Neuropsychological predictors of dependency in patients with Alzheimer disease
OBJECTIVE: To determine whether specific cognitive deficits can predict the progression of Alzheimer disease (AD). METHODS: Two hundred fifty-two patients with AD enrolled in the Predictors Study were followed at 6-month intervals for up to 4.5 years with neurologic, cognitive, and psychiatric examinations. Neuropsychological functions were assessed by the Modified Mini-Mental State Examination (mMMSE). Items of mMMSE were divided into five cognitive domains: temporospatial orientation, short-term memory, long-term memory, language, and visuoconstructive functions. Loss of autonomy was assessed by both the Dependency Scale (DS) and the Equivalent Institutional Care (EIC) rating. Cox proportional hazards models, adjusted for age, sex, estimated duration of illness at entry into the study, and presence of extrapyramidal signs and behavioral disturbances, were used to determine the predictive value of each neuropsychological domain on dependency outcomes. RESULTS: Global mMMSE, temporospatial orientation, and short-term memory scores were associated with a greater relative risk of moderate or severe dependency. The visuoconstructive score predicted the development of severe dependency. Long-term memory and language scores were not predictive of the EIC or DS endpoints. CONCLUSIONS: The presence of certain neuropsychological deficits at a patient's initial visit, such as short-term memory, temporospatial orientation, and constructive apraxia, predict more rapid dependency in patients with Alzheimer disease. Neuropsychological items have different weights in term of predictive power, and these effects are independent of the influence of age and disease duration at baseline.


Sarazin M, Stern Y, Berr C, Riba A, Albert M, Brandt J, Dubois B. Neuropsychological predictors of dependency in patients with Alzheimer disease. Neurology. 2005 Mar 22;64(6):1027-31.

INSERM U 610 and Fédération de Neurologie, Centre de Neuropsychologie, Hôpital de la Salpêtrière, 47 Bd de l'Hôpital, 75013 Paris, France. marie.sarazin@brt.ap-hop-paris.fr


FULL PAPER

In recent years, interest in factors that predict rate of functional decline in patients with Alzheimer disease (AD) or time to reach specific outcomes has increased.

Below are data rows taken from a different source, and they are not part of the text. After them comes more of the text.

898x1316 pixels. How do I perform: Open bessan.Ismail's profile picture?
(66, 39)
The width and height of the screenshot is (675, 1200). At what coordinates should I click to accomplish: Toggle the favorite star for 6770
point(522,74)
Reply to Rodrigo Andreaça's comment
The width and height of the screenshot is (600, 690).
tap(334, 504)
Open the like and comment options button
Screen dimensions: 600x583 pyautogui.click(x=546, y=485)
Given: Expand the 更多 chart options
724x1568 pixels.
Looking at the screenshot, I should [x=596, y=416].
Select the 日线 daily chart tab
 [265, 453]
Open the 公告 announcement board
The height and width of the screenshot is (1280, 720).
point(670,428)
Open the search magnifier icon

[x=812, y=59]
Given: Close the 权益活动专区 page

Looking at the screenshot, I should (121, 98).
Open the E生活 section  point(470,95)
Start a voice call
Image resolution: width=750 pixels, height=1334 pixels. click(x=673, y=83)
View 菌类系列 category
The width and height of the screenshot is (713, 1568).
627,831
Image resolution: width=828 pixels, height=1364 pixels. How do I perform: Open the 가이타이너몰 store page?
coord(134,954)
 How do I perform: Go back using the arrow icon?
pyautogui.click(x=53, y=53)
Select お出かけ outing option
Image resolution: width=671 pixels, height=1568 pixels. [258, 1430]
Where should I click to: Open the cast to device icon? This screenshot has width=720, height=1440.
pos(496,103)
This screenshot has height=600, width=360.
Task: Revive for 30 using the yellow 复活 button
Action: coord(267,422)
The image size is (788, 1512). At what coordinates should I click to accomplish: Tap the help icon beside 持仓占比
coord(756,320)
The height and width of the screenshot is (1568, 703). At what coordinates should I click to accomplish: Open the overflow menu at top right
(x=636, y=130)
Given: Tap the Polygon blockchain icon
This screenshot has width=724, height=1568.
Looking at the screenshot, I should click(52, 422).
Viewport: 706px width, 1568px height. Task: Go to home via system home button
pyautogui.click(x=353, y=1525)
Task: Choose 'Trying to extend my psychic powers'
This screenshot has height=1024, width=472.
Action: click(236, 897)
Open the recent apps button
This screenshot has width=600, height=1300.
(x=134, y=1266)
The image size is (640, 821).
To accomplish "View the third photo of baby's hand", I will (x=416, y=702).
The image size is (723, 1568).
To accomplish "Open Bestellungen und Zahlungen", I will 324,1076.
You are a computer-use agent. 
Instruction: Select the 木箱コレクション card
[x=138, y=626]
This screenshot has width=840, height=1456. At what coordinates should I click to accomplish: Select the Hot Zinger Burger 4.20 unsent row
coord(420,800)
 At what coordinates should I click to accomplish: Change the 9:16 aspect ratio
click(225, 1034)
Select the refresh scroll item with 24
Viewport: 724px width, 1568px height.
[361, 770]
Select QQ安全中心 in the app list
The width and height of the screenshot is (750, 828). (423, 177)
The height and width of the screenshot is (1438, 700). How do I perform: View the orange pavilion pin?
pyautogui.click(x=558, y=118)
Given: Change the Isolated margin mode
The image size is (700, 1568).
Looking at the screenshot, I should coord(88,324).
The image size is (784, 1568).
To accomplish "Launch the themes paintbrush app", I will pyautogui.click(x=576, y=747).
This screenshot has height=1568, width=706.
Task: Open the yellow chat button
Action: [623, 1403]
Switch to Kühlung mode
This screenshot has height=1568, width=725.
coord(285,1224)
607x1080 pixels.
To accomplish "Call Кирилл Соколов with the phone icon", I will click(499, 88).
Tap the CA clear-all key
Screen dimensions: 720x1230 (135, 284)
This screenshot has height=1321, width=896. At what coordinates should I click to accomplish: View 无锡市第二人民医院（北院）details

It has primarily focused on demographic data such as age at onset,1,2 educational level,3 presence of clinical signs such as extrapyramidal signs2,4 (EPSs) and behavioral symptoms,5-7 and global cognitive deficit measured by the Mini-Mental State Examination (MMSE).8,9

Although the most prominent feature of AD is the decline in cognitive functions, the influence on functional decline of specific cognitive deficits has not been frequently studied. Longitudinal analysis of the Predictors Study showed that a higher total score of the Modified Mini-Mental State Examination (mMMSE) was predictive of reaching nursing home entry or death more slowly.10 A recent study showed that baseline level of cognition was not related to mortality, but high rate of annual global cognitive decline increased the risk of mortality.11

In fact, cognitive decline is not a uniform process. It involves alterations in different neuropsychological domains, each of them supported by specific neuronal networks. It is now well established that a deficit in episodic memory is the earliest and most prominent cognitive manifestation of AD, reflecting the precocious involvement of mesial temporal structures.12 Aside from memory, patients may also demonstrate early impairment in aspects of attention and executive functions,13 visuoperceptual functions,13,14 expressive and receptive language, and the ability to plan and organize activities.15 These disorders are consistent with the secondary extension of lesions to the neocortical associative areas.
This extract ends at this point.